Conventions are styles not enforced by wiki software. Wiki software is, in general, very free form. The users (Community) find a way to work together. There is generally a small group of people who are regular contributors who work out a style. Some people contribute to the content by refining the formatting, and others choose to only edit the words
See Also: Governance
See for a list of conventions.
General Procedure for determining wiki conventions
There are many possible uses of MediaWiki, and you should be clear on which type of document you are writing, and what the scope of the wiki is that you are using. In general:
- Read the style guides for the wiki
- Look at what other people are doing. And if you like it, copy what they are doing.
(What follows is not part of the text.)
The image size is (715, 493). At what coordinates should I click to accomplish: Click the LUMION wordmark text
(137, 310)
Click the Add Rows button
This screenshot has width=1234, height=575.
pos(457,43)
- If you don't like what they are doing:
- Use talk:pages, IRC, or email list to ask about and suggest changes, or gain understanding.
- Check page histories to see if there are rabid moderators
- Do what you wanted to, and If you get targeted continue the WikiWar till you get banned or the moderator quits, (or resolution occurs), or
- Grin and bear it, or
- Move on to another wiki (not actually that bad of an idea, because you may have misunderstood something)
Sites and their style
- http://meta.wikimedia.org is a Community base style wiki
- Many internal wiki's are Project management style wiki amongst others. (Content Management System)
- Process documentation style wiki
- http://en.wikipedia.org is an Encyclopedia style wiki
- http://wiki.linuxquestions.org is a Knowledge base style wiki, though you wouldn't know it by their conventions.
Who uses wikis
Wikis are very free form. It's very easy to make content not follow a convention. You might consider a content management system if one meets your needs, and can force your content to follow style guides.